(Text passage)
A reporter character is inserted into the story to provide sparse exposition, and act as a stand in for the viewer, the events of the race unfolding before him. He has no personality of development and is merely a tool to advance the story. His expository was a little distracting, detracting from the deeply grounded story Running Man establishes, but his perspective as an outsider looking upon the mangled mess of a man that is Zach Hugh, aids Hugh's sense of mysteriousness and insanity. We see Hugh at breaking point, the weight of the countless deaths he directly and indirectly caused crushing him, his ever-present drive for first place overriding all logic and reason, his spiritual journey and conflict tells an interesting story of ego, lust and reliance, one which is incredibly re-watchable.
The production of Running Man, is arguably the best of the three. Dripping in 90's style, even the way the light raced across a set of iron bars brought myself immense satisfaction. There is not much not to love in regards to animation, art and sound. The racing is kinetic, the numerous explosions were a joy to look at and the roaring or the engines were satisfying. As for music, their was none, only an amalgamation of numerous HUD beeps, engine roars and glass shattering, which really grounded the race, and enhanced the tension.
(End Text passage)
(Source material)
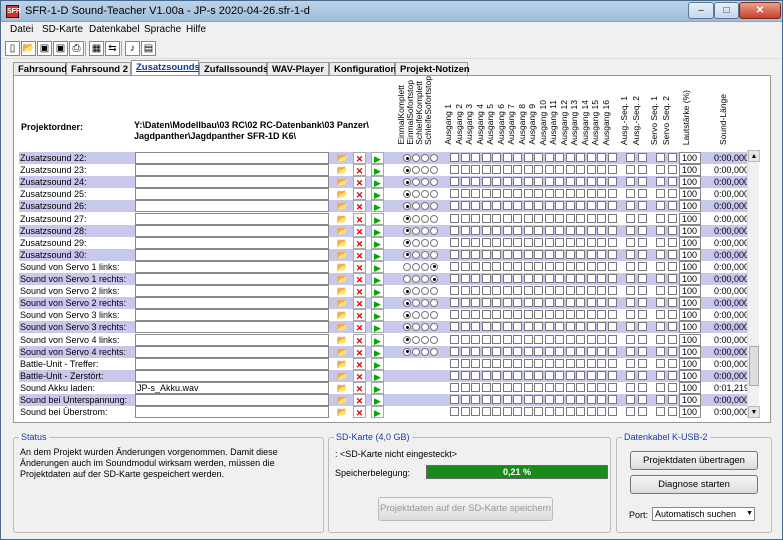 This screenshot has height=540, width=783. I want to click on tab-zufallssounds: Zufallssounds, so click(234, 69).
(End Source material)
(Source material)
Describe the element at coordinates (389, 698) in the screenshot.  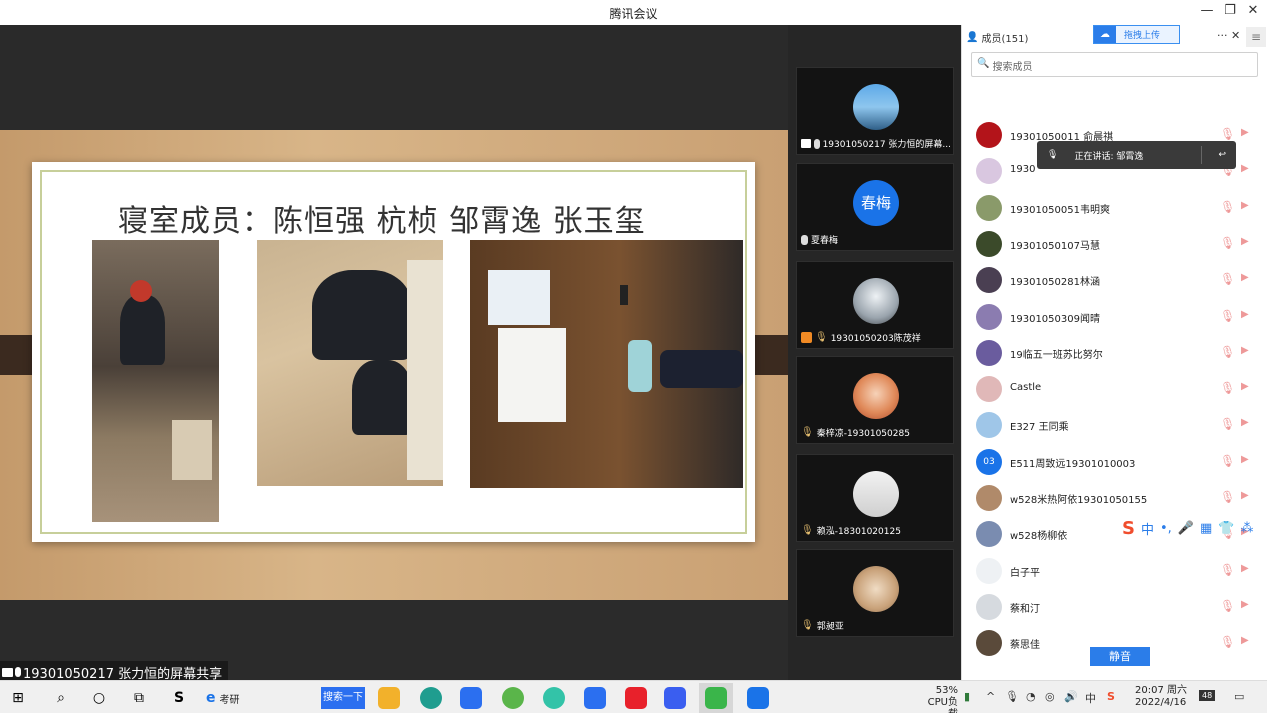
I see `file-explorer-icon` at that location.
(End Source material)
Try it >>
Reproduce the passage of the Running Man review that begins with the words "The production of" and ends with "enhanced the tension.", matching it word for word. The records play no part in the work here.

Your solution >>
The production of Running Man, is arguably the best of the three. Dripping in 90's style, even the way the light raced across a set of iron bars brought myself immense satisfaction. There is not much not to love in regards to animation, art and sound. The racing is kinetic, the numerous explosions were a joy to look at and the roaring or the engines were satisfying. As for music, their was none, only an amalgamation of numerous HUD beeps, engine roars and glass shattering, which really grounded the race, and enhanced the tension.